#### [What the task requires]
Run through the records and, wherever a line holds the word "page", return that line.

###

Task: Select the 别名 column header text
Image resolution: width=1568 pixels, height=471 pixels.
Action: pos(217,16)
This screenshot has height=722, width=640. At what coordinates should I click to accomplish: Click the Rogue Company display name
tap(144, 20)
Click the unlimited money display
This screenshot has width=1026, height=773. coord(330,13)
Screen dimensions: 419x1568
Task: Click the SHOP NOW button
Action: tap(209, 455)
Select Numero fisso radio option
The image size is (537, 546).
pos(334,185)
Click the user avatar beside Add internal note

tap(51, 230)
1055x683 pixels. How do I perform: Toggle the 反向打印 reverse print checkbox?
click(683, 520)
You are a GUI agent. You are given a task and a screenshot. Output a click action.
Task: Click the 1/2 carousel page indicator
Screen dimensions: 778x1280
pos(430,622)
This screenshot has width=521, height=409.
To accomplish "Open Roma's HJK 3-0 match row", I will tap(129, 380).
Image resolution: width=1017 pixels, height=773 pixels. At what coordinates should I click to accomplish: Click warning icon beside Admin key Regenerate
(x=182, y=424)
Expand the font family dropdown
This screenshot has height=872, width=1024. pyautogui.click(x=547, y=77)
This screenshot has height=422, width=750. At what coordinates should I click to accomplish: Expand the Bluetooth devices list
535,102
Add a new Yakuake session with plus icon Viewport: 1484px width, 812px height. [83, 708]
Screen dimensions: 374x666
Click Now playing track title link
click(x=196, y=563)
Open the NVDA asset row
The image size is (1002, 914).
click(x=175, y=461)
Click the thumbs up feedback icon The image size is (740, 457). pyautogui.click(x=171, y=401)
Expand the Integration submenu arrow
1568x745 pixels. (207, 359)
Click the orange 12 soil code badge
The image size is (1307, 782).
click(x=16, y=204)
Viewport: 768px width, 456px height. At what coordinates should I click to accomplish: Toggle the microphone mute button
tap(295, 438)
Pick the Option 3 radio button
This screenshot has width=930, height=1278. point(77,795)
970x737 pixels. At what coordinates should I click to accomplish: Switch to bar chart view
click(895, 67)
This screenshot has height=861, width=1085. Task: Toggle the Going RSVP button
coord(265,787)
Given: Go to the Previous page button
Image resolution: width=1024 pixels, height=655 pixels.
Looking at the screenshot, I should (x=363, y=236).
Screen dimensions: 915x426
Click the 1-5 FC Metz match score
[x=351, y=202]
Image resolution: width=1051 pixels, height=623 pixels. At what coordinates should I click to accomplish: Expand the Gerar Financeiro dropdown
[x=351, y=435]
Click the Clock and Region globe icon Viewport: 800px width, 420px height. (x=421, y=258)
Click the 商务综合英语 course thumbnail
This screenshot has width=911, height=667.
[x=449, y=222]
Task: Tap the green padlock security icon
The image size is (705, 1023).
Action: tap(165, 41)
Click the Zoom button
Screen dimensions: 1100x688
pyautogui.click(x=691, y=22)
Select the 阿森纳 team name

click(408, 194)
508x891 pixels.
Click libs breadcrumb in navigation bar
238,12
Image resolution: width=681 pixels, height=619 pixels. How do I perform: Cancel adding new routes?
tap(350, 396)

###

#### [Task response]
Task: Click the 1/2 carousel page indicator
Given: Go to the Previous page button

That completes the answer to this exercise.